Minimal time of magnetization switching in small ferromagnetic ellipsoidal samples

TL;DR

This paper investigates the minimal time required to flip the magnetic moment in small ellipsoidal ferromagnetic samples using constrained external magnetic fields, providing precise characterizations and special case analyses.

Contribution

It establishes the existence of a minimal control threshold for magnetic switching and characterizes this threshold, including solutions for symmetric geometries without control constraints.

Findings

Existence of a minimal control amplitude for switching.

Precise characterization of the minimal control threshold.

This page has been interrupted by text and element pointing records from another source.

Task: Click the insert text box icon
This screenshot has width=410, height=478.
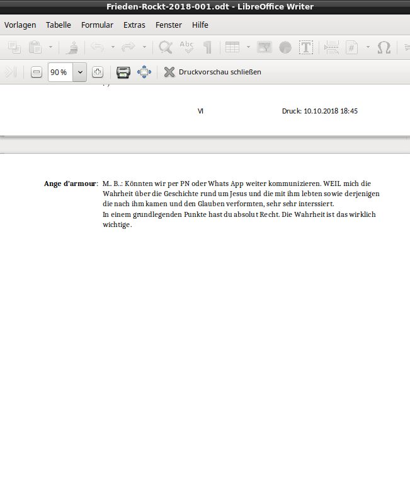Action: tap(306, 47)
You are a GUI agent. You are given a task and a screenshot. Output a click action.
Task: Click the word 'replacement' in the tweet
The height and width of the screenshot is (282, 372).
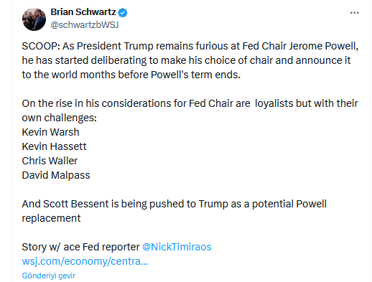coord(51,218)
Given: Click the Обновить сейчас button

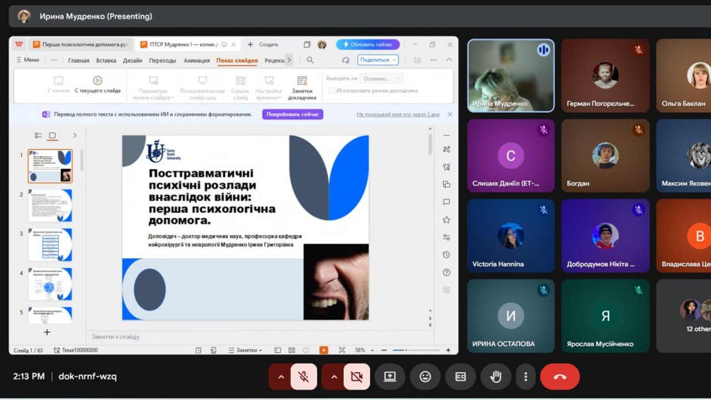Looking at the screenshot, I should click(368, 44).
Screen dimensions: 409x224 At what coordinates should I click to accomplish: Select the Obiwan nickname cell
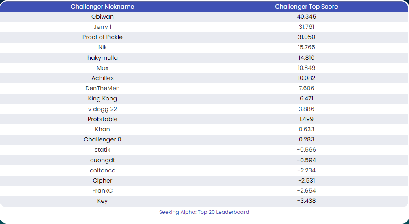102,17
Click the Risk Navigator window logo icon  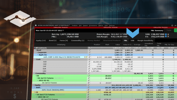click(x=36, y=25)
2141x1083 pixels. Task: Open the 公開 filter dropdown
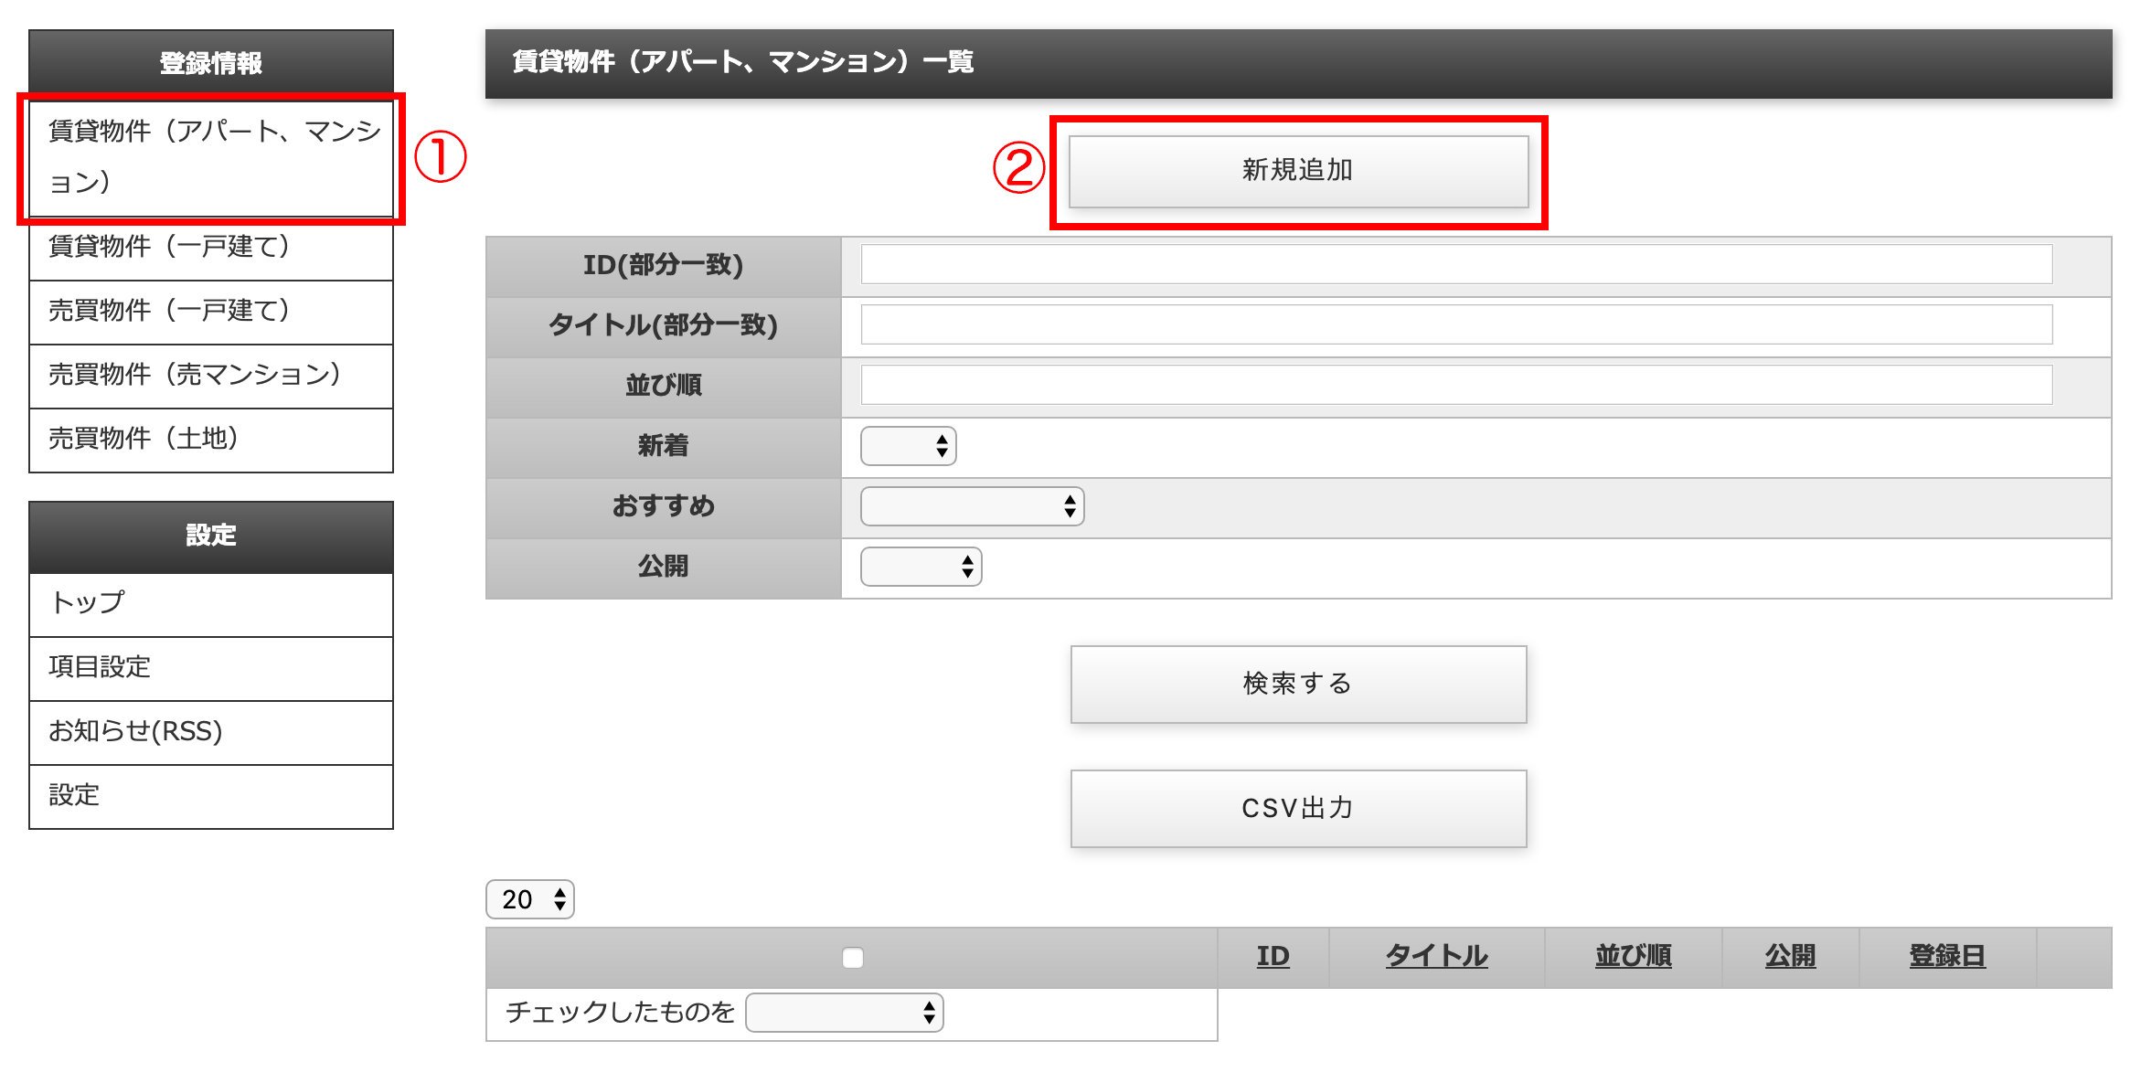(921, 567)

Control in symmetric geometries without amplitude restrictions.

Abstract

In this paper, we consider a ferromagnetic material of ellipsoidal shape. The associated magnetic moment then has two asymptotically stable opposite equilibria, of the form $\pm\overline{m}$. In order to use these materials for memory storage purposes, it is necessary to know how to control the magnetic moment. We use as a control variable a spatially uniform external magnetic field and consider the question of flipping the magnetic moment, i.e., changing it from the $+\overline{m}$ configuration to the $-\overline{m}$ one, in minimal time. Of course, it is necessary to impose restrictions on the external magnetic field used. We therefore include a constraint on the $L^\infty$ norm of the controls, assumed to be less than a threshold value $U$. We show that, generically with respect to the dimensions of the ellipsoid, there is a minimal value of $U$ for this problem to have a solution. We then characterize it precisely. Finally, we investigate some particular configurations associated to geometries enjoying symmetries properties and show that in this case the magnetic moment can be controlled in minimal time without imposing a threshold condition on $U$.